[Extracted entries — start]

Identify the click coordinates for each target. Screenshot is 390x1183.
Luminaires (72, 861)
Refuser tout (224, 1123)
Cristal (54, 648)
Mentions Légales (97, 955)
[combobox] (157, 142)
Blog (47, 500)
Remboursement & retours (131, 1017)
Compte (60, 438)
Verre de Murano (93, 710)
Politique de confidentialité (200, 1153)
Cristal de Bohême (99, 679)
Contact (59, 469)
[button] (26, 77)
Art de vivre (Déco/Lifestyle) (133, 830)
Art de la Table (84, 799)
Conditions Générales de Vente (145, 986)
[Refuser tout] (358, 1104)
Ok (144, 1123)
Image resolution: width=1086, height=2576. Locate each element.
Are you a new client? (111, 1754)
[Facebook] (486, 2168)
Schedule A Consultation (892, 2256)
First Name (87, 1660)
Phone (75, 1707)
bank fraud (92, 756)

[Extracted entries — finish]

■ Requirement
Render every record verbatim. Nothing should be left out.

■ Reply
Identify the click coordinates for each target. Screenshot is 390x1183.
Luminaires (72, 861)
Refuser tout (224, 1123)
Cristal (54, 648)
Mentions Légales (97, 955)
[combobox] (157, 142)
Blog (47, 500)
Remboursement & retours (131, 1017)
Compte (60, 438)
Verre de Murano (93, 710)
Politique de confidentialité (200, 1153)
Cristal de Bohême (99, 679)
Contact (59, 469)
[button] (26, 77)
Art de vivre (Déco/Lifestyle) (133, 830)
Art de la Table (84, 799)
Conditions Générales de Vente (145, 986)
[Refuser tout] (358, 1104)
Ok (144, 1123)
Image resolution: width=1086, height=2576. Locate each element.
Are you a new client? (111, 1754)
[Facebook] (486, 2168)
Schedule A Consultation (892, 2256)
First Name (87, 1660)
Phone (75, 1707)
bank fraud (92, 756)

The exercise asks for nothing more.